EXERCISE GOAL.
Verbatim transcription with images omitted: return the entries below in full.

Dataset entries
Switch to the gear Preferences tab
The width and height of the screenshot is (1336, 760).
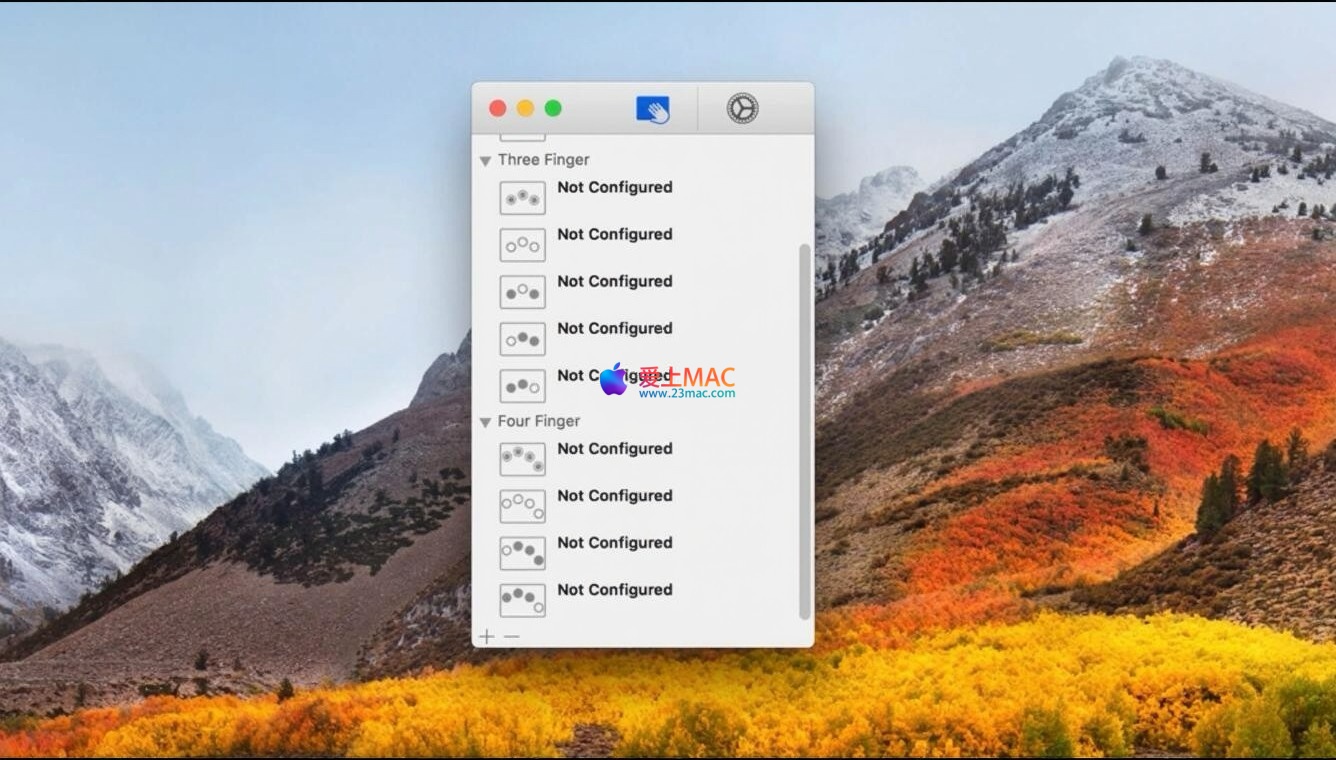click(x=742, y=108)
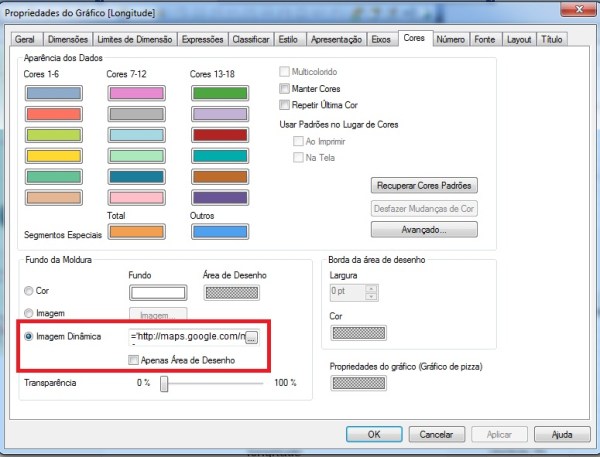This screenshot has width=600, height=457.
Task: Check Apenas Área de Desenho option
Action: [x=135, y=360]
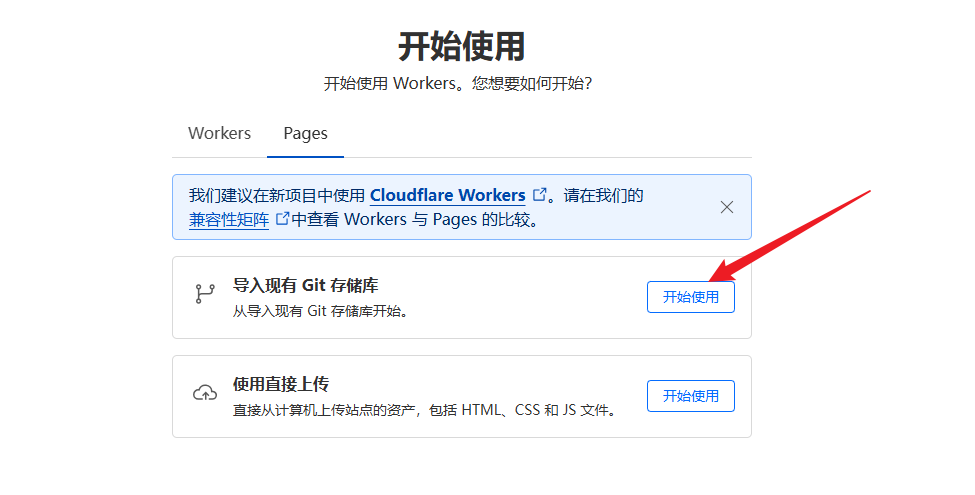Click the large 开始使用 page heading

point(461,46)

WRITTEN ANSWER.
Switch to the gear Preferences tab
The width and height of the screenshot is (1336, 760).
click(x=742, y=108)
This screenshot has width=600, height=457.
Task: Check Apenas Área de Desenho option
Action: [x=135, y=360]
Click the large 开始使用 page heading

point(461,46)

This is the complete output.